YOUR OBJECTIVE
Provide a character-exact reproduction of the lines from the line with "Loạn Luân (94, 2426)" to the end of the entries.

── EXTRACTED RECORDS

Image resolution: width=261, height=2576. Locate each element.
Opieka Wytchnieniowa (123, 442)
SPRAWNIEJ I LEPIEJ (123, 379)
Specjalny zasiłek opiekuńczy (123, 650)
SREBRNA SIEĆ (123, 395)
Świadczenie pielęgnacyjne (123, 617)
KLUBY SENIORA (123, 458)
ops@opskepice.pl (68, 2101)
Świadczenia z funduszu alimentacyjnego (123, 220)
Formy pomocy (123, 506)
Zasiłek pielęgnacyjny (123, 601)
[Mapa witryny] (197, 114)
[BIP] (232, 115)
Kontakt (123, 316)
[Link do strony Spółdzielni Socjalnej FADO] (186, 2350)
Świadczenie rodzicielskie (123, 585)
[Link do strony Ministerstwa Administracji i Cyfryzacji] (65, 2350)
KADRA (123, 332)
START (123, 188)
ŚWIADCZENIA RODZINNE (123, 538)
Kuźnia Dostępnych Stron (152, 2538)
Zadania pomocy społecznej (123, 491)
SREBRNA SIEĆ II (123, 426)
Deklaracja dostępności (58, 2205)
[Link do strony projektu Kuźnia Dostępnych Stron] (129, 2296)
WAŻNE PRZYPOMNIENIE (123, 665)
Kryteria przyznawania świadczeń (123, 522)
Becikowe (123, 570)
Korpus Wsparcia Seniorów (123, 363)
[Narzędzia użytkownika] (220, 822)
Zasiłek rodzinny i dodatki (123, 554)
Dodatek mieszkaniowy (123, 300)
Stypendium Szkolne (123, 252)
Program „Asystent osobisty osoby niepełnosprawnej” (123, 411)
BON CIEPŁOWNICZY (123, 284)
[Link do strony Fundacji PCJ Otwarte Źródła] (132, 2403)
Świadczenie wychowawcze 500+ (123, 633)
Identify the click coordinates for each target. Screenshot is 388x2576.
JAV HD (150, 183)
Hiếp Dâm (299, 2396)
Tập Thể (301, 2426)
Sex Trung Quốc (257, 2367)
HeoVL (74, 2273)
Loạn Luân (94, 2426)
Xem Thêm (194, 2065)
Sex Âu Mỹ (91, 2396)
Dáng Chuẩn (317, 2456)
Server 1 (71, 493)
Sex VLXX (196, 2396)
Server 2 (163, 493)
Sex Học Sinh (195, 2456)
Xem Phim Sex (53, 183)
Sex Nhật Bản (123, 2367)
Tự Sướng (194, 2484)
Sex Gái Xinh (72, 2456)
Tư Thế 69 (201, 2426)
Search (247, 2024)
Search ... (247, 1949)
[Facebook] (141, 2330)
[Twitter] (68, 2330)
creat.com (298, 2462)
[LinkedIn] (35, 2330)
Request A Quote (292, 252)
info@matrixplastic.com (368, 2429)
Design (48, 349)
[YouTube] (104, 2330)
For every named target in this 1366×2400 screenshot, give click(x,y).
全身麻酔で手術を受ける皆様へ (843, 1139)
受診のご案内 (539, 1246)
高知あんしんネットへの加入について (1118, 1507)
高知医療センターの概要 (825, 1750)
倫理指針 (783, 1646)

────

OUTPUT BELOW
Loạn Luân (94, 2426)
Xem Thêm (194, 2065)
Sex Âu Mỹ (91, 2396)
Dáng Chuẩn (317, 2456)
Server 1 (71, 493)
Sex VLXX (196, 2396)
Server 2 (163, 493)
Sex Học Sinh (195, 2456)
Xem Phim Sex (53, 183)
Sex Nhật Bản (123, 2367)
Tự Sướng (194, 2484)
Sex Gái Xinh (72, 2456)
Tư Thế 69 (201, 2426)
Search (247, 2024)
Search ... (247, 1949)
[Facebook] (141, 2330)
[Twitter] (68, 2330)
creat.com (298, 2462)
[LinkedIn] (35, 2330)
Request A Quote (292, 252)
info@matrixplastic.com (368, 2429)
Design (48, 349)
[YouTube] (104, 2330)
For every named target in this 1366×2400 screenshot, give click(x,y).
全身麻酔で手術を受ける皆様へ (843, 1139)
受診のご案内 (539, 1246)
高知あんしんネットへの加入について (1118, 1507)
高知医療センターの概要 (825, 1750)
倫理指針 (783, 1646)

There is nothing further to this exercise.